As the Unite union rules out tanker driver strikes over easter, Channel 4 News asks what is fuelling the current petrol crisis?
Around 2,000 members of the Unite union at seven distribution companies (Wincanton, DHL, Hoyer, BP, J.W Suckling, Norbert Dentressangle and Turners) have voted to strike. Unite drivers account for 90 per cent of staff supplying UK petrol forecourts and industrial action could take place on 3 April.
The move is the result of a dispute over terms and conditions and safety standards. Unite said there had been “unrelenting attacks” on drivers’ terms and conditions, adding that it had been trying to establish a forum to agree industry-wide best practice on issues such as safety and training.
As well as Esso and Shell, retailers such as supermarket chains Asda, Tesco and Sainsbury’s all use the chains for their deliveries. The distribution companies also supply the UK’s airports.

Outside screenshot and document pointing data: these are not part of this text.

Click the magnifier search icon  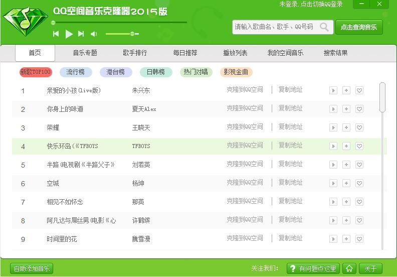(324, 27)
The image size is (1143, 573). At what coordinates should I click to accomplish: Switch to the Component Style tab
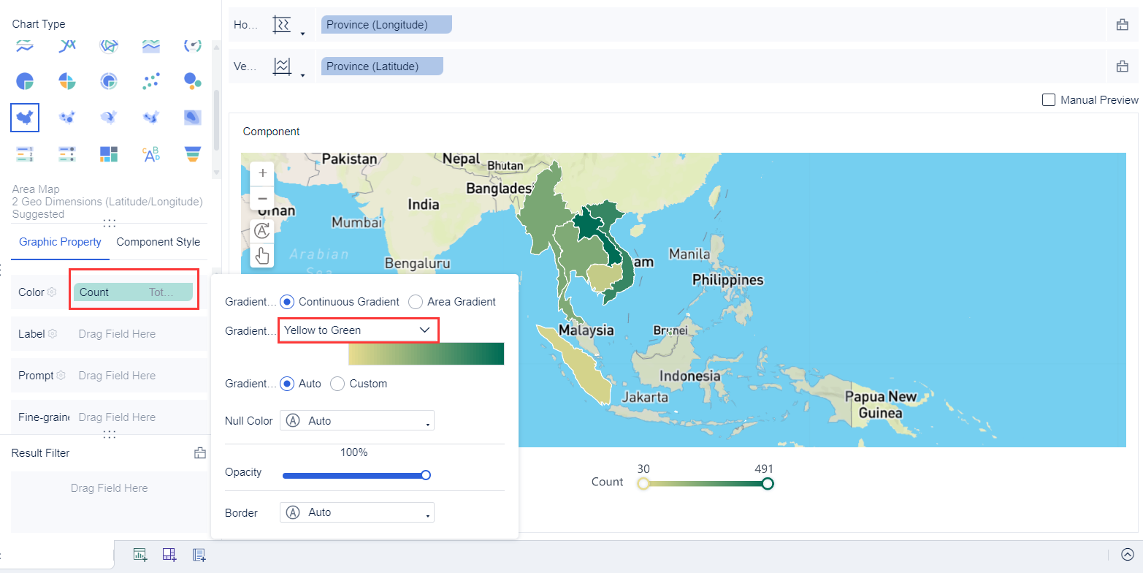point(158,242)
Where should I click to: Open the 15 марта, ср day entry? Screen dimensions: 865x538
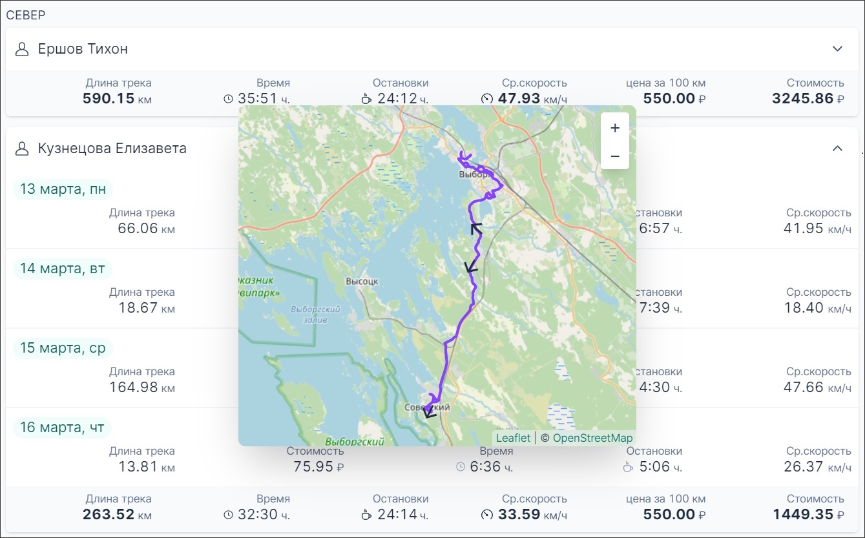point(62,348)
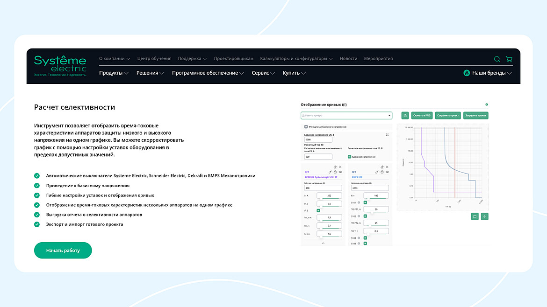
Task: Uncheck the 'Базисное напряжение' checkbox
Action: 350,157
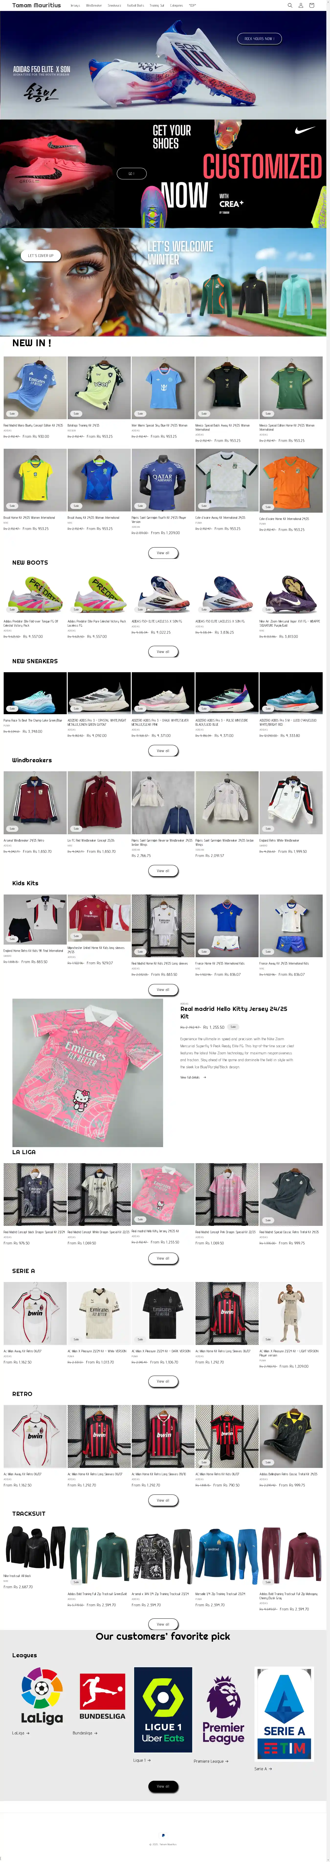The height and width of the screenshot is (1862, 330).
Task: Click the LET'S COVER UP button
Action: coord(41,255)
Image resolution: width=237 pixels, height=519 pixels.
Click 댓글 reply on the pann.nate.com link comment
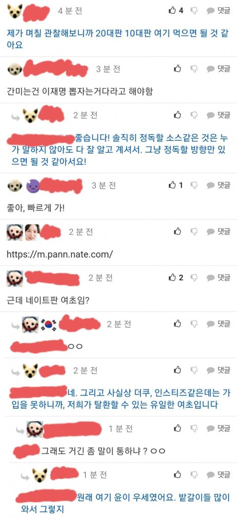[x=219, y=231]
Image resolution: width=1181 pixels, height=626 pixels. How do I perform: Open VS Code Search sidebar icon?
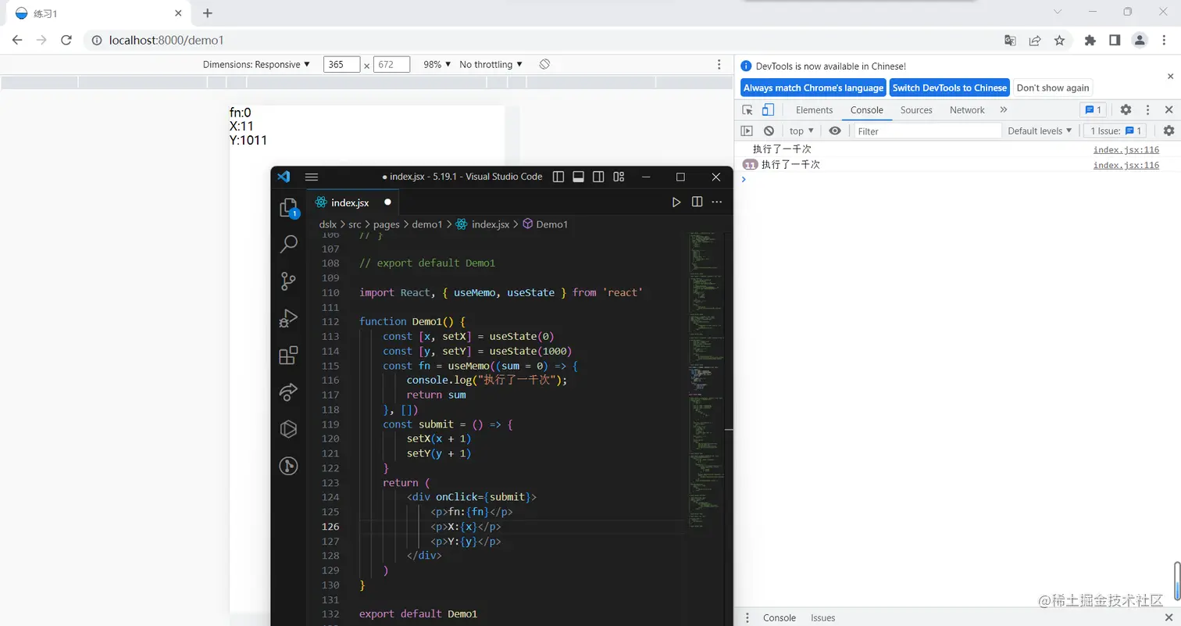pos(288,244)
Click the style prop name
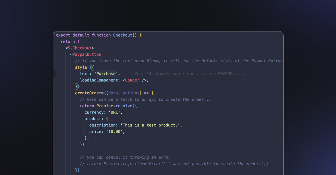The width and height of the screenshot is (336, 175). point(81,67)
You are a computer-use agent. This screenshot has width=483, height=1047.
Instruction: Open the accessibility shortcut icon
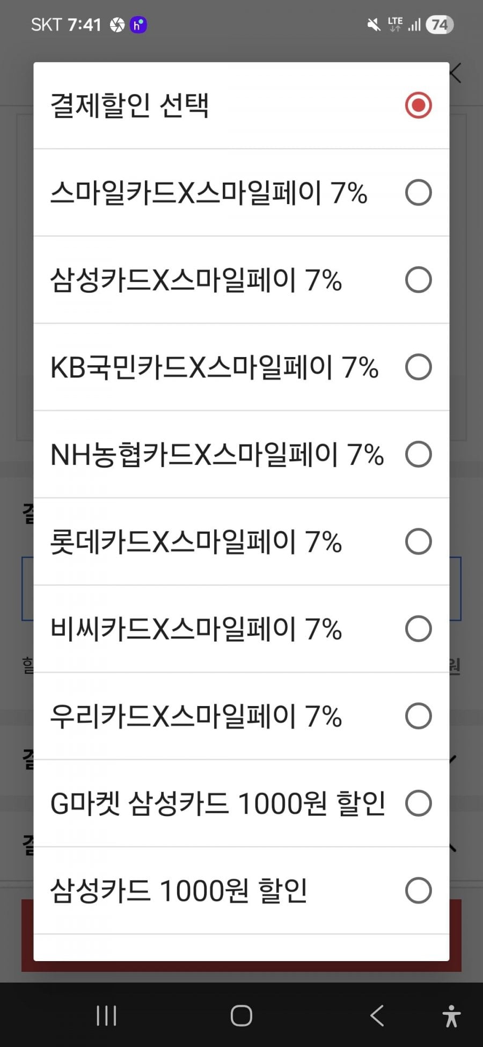point(451,1016)
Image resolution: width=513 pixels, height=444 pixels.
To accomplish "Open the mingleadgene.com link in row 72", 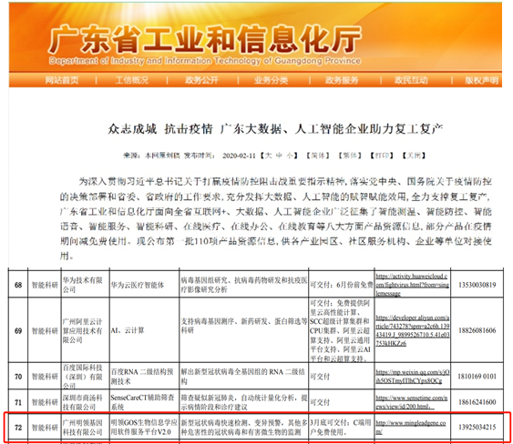I will coord(411,428).
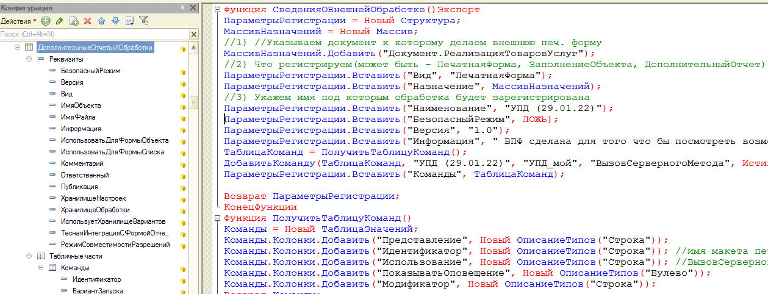768x294 pixels.
Task: Click the pencil Edit icon
Action: (59, 21)
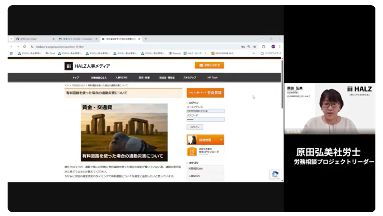Click the new tab plus button
The width and height of the screenshot is (383, 216).
pos(146,39)
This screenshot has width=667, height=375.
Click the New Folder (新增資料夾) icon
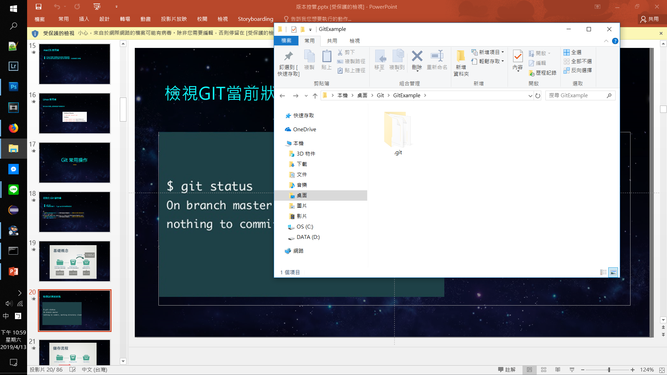(x=461, y=57)
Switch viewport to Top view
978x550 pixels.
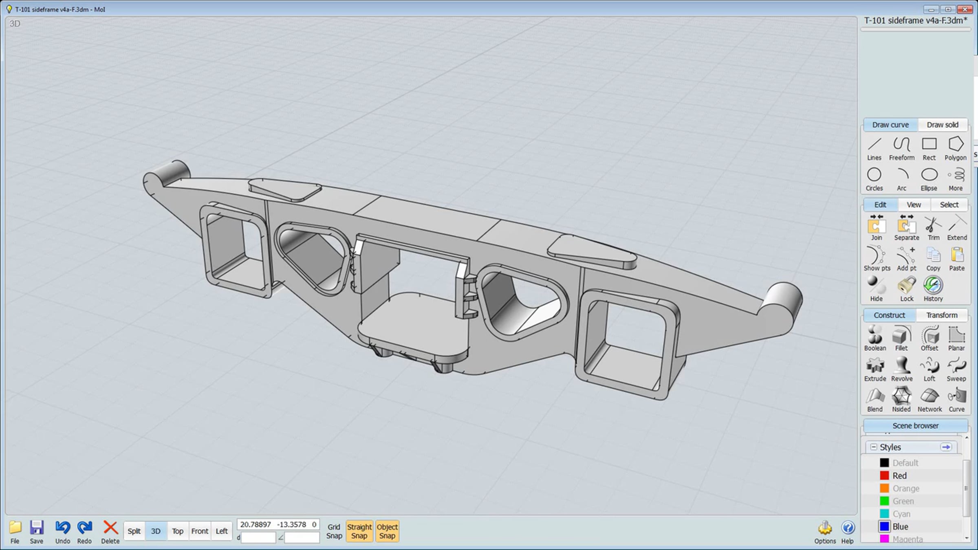[x=178, y=531]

Unite drivers say they want common standards on training, health and safety, and working conditions and for there to be official monitoring of these through a forum. Unite says the drivers are also unhappy about their pensions which they say in some cases has meant drivers having several different providers in 10 years.
Tanker drivers work 12 hour shifts, driving a 44 tonne vehicle, holding between 36,000 and 40,000 litres of petroleum product.
Wincanton, one of the companies whose drivers are threatening to strike says it has been involved in developing a forum though it has excluded pay from the forum’s remit. It says a sector-wide collective arrangement for pay, working conditions and hours is “impractical and inappropriate” due to differing types of operations and other factors. It says it has not received notification of action.
Unite drivers supply fuel to 90 per cent of the UK’s forecourts and the union said a strike could close up to 7,900 petrol stations.
The government convened a meeting of the COBRA emergency committee to discuss how it would handle a strike. One of its options is to use “a couple of hundred” military personnel to drive delivery tankers and there are reports that RAF drivers are being trained for tanker driving duty.
Cabinet Office Minister Francis Maude raised eyebrows when he suggested drivers may want to fill up jerrycans as a “sensible precaution”.